▸ **YOUR OBJECTIVE**
Go line by line through the entries and show those that hold the string "Description".
---+---
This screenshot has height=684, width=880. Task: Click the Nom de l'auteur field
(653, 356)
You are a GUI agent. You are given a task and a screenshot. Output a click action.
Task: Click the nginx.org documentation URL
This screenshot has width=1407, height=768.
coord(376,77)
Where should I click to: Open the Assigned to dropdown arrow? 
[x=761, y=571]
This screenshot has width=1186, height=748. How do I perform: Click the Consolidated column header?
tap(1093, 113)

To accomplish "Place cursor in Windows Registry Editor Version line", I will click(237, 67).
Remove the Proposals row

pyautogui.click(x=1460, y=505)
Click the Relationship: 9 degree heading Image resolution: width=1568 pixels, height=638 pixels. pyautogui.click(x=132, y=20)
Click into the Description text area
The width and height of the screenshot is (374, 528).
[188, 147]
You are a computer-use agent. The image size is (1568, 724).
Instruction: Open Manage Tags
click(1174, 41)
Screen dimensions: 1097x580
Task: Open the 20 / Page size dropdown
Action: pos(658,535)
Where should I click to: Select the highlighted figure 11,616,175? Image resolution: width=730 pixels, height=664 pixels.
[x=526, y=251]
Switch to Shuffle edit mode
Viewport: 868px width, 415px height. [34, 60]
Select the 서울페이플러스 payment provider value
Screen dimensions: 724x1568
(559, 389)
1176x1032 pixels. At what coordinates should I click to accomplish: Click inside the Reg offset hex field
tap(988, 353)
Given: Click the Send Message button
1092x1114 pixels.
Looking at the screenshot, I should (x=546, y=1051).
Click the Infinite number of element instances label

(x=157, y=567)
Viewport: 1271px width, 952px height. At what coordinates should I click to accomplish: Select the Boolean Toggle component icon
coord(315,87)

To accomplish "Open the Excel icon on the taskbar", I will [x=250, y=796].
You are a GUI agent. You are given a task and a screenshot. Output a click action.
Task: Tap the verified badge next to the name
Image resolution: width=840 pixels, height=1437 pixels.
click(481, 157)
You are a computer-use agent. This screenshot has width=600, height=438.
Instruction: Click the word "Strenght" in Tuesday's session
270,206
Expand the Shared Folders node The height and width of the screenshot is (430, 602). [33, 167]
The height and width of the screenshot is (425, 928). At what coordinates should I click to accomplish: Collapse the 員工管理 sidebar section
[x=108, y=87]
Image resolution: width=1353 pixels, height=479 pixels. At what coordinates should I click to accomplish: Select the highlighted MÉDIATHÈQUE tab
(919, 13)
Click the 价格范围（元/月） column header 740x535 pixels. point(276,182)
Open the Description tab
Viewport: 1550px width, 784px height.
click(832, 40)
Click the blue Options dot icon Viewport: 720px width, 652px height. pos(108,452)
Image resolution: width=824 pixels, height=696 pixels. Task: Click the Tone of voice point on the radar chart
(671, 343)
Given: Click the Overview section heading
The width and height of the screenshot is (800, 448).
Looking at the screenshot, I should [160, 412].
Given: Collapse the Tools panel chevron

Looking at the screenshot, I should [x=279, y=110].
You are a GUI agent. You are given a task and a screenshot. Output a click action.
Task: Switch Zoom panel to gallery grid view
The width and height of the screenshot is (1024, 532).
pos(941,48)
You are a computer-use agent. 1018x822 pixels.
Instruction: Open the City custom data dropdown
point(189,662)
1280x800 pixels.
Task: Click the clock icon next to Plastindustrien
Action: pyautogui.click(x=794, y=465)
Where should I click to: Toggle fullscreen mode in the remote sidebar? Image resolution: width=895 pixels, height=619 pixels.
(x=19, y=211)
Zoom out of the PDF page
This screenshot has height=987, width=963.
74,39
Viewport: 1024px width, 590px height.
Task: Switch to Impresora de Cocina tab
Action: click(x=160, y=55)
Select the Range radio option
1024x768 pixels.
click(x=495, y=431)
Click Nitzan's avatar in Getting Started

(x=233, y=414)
---+---
▸ **THE ANSWER**
Click into the Description text area
Open the Description tab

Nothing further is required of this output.